A l’image de nombreux déplacés qui restent parfois bloqués dans des églises ou des mosquées par l’épuisement mais aussi par manque d’argent, l’organisation n’a plus accès à ses comptes en banque sur place. Elle pourrait manquer de liquidités et, plus tard, de carburant, indique Philippe Beauverd. «Mais pour l’instant, nous pouvons travailler.»

Les Suisses sur place

Pour ce qui est des Suisses sur place, ils sont actuellement un peu moins de 150, indique David Vogelsanger, ambassadeur de Suisse à Abidjan. Ils étaient encore 220 au départ de la crise, il y a trois mois.

Au fil des développements, les avis aux citoyens et aux voyageurs suisses ont gagné en rigueur. «La consigne est actuellement de quitter le pays dans la mesure du possible.»

L’ambassade indique prendre toutes les mesures de précaution possible. Elle est en contact avec l’ensemble de la communauté helvétique et dispose d’un plan de concentration pour une éventuelle évacuation rapide. En l’état, selon David Vogelsanger, la moitié des 150 Suisses restants ont fait part de leur volonté de partir.

Un conseil «urgent»

La situation à l’aéroport étant «tout à fait normale», ces Suisses utilisent les vols commerciaux et «nous leur donnons le conseil urgent de profiter de ces vols. Avec les autres, nous verrons le moment venu», dit David Vogelsanger. En clair, un vol affrété par les autorités suisses depuis Berne fait partie des possibilités.

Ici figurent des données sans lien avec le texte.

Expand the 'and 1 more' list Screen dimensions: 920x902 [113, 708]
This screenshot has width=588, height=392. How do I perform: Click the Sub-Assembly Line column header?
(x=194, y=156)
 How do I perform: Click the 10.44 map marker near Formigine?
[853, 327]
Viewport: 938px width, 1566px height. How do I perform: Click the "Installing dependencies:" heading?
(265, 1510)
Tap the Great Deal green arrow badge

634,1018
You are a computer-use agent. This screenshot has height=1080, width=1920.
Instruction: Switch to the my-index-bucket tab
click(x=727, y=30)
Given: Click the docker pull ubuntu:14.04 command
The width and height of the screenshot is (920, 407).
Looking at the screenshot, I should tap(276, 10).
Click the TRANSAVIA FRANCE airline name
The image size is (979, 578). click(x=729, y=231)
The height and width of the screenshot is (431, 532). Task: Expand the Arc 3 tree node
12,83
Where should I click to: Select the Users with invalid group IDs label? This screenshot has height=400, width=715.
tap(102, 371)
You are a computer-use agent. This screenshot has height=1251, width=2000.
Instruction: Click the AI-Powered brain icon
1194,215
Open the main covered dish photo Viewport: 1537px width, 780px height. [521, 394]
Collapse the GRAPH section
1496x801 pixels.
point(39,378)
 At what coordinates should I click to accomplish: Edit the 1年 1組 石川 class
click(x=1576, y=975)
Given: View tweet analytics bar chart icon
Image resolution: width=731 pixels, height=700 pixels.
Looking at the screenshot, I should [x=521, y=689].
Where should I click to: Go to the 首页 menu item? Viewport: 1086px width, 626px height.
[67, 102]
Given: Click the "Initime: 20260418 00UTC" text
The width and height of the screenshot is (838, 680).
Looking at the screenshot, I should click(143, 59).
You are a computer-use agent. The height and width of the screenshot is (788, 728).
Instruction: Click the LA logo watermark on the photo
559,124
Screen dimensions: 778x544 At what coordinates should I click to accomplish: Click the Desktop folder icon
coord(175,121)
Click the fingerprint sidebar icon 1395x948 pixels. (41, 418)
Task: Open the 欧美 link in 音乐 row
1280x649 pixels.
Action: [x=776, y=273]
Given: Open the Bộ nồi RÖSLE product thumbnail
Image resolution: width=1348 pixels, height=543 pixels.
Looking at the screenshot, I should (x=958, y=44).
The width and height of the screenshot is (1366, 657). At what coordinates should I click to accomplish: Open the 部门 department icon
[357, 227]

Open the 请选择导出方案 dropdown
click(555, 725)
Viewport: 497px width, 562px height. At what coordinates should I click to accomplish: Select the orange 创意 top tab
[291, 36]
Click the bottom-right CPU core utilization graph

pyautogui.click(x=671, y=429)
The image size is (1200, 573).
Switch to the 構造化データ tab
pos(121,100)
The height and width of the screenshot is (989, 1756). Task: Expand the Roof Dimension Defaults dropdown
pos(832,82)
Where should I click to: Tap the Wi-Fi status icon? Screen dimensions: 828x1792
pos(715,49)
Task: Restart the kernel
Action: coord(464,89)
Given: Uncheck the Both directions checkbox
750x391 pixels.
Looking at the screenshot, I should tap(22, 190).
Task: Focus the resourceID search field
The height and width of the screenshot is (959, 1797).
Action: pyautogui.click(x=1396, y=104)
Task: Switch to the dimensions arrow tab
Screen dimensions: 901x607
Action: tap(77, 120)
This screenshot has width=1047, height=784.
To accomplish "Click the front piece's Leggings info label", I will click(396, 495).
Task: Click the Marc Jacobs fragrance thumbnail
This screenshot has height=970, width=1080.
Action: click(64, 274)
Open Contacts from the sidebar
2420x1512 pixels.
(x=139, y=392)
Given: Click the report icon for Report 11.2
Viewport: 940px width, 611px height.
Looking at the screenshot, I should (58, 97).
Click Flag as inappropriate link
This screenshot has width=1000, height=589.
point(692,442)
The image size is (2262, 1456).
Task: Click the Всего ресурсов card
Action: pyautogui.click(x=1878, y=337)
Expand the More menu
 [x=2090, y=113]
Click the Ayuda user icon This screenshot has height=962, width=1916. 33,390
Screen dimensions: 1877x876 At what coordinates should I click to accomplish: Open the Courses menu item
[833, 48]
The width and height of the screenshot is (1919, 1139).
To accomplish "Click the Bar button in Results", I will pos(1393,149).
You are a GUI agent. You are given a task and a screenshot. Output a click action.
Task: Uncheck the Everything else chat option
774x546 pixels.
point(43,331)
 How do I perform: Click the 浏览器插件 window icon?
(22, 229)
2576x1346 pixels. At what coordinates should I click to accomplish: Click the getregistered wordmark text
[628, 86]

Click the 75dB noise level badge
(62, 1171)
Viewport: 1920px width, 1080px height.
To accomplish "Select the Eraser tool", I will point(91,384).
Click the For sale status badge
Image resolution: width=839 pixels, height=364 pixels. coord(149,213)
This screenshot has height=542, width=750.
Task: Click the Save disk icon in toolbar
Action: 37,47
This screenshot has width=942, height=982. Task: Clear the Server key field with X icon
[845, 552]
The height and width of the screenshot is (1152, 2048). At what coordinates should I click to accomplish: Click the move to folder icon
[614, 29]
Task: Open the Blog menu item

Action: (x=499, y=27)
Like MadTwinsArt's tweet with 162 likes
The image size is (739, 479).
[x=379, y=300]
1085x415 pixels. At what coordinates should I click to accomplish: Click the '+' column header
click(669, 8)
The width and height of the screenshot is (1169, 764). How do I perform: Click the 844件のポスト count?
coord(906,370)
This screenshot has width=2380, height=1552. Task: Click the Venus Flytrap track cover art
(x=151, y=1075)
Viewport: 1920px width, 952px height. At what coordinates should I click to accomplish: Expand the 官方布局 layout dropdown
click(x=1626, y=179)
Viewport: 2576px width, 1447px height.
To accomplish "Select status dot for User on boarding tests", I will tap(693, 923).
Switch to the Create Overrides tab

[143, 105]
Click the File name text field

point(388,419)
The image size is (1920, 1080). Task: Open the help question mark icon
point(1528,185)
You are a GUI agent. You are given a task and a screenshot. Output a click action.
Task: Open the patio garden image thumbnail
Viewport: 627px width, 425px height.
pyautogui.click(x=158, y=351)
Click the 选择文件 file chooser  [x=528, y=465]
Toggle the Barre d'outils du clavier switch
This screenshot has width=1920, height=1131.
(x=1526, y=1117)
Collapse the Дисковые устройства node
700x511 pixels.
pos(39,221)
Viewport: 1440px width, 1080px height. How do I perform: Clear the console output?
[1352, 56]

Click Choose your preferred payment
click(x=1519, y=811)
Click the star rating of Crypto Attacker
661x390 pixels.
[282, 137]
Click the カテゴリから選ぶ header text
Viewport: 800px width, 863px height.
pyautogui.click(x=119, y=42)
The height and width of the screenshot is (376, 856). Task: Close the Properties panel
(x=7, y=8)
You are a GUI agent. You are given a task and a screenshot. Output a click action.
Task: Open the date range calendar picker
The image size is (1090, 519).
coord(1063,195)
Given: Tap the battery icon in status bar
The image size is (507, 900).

A quel moment cette option pourrait-elle devenir une nécessité? «La situation est très volatile, répond l’ambassadeur. Depuis trois mois, il y a eu des moments de grande excitation et de danger et des moments beaucoup plus calmes. Actuellement, nous sommes clairement dans une phase de dégradation rapide de la situation sécuritaire.»

S’agissant du personnel de l’ambassade, Daniel Vogelsanger ne signale aucun problème. Les mesures de sécurité, déjà très strictes, ont été complétées «ces derniers jours» par la limitation à «l’absolument essentiel» des déplacements.

«Le statut diplomatique de mes collaborateurs et de moi-même a été respecté», affirme aussi l’ambassadeur, qui rappelle que si la situation est «critique», elle l’est avant tout pour les Ivoiriens eux-mêmes. Daniel Vogelsanger indique également que l’ambassade n’est pas sollicitée par des Ivoiriens qui chercheraient à quitter le pays.

Election. Au second tour de la présidentielle du 28 novembre dernier, Alassane Ouattara a été désigné vainqueur avec 54,10% des voix face au sortant Laurent Gbagbo par la Commission électorale indépendante.
 
Reconnaissance. Ce résultat a été certifié sur place par l’ONU, mais le Conseil constitutionnel, acquis au président sortant, l’a invalidé, proclamant la victoire de ce dernier. La quasi-totalité de la communauté internationale – Suisse comprise – reconnaît Alassane Ouattara comme le vainqueur de la présidentielle.

Missions. De multiples délégations africaines se sont rendues depuis à Abidjan. La dernière en date menée par cinq présidents au nom de l’Union africaine rendra des décisions contraignantes dans un mois. Fin février, elle a appelé les deux parties à la modération.

Violence. Sur le terrain, la rivalité des deux hommes se traduit par des affrontements armés, dont de violents combats à l’arme lourde dans la capitale, qui menacent de replonger le premier producteur mondial de cacao dans la guerre civile, après celle de 2002-2003.

Le personnel de l’ambassade de Suisse à Abidjan a été renforcé par des membres du Pool de crise du DFAE (KEP) et par un spécialiste de l’Aide humanitaire de la DDC. Ceux-ci préparent également en détail une éventuelle évacuation des ressortissants suisses.

L’ambassade est aussi en contact permanent avec les autres ambassades sur place. Ce qui lui permet d’échanger des informations et de coordonner les éventuelles mesures à prendre.

Sur les 147 personnes présentes sur place, environ 40 sont engagées au sein de l’ONUCI, du CICR et de l’ambassade de Suisse. La grande majorité réside dans la capitale Abidjan.

A cela s’ajoutent vraisemblablement des Suisses de passage. C’est la raison pour laquelle le DFAE recommande à ces personnes de prendre contact immédiatement avec l’ambassade de Suisse à Abidjan.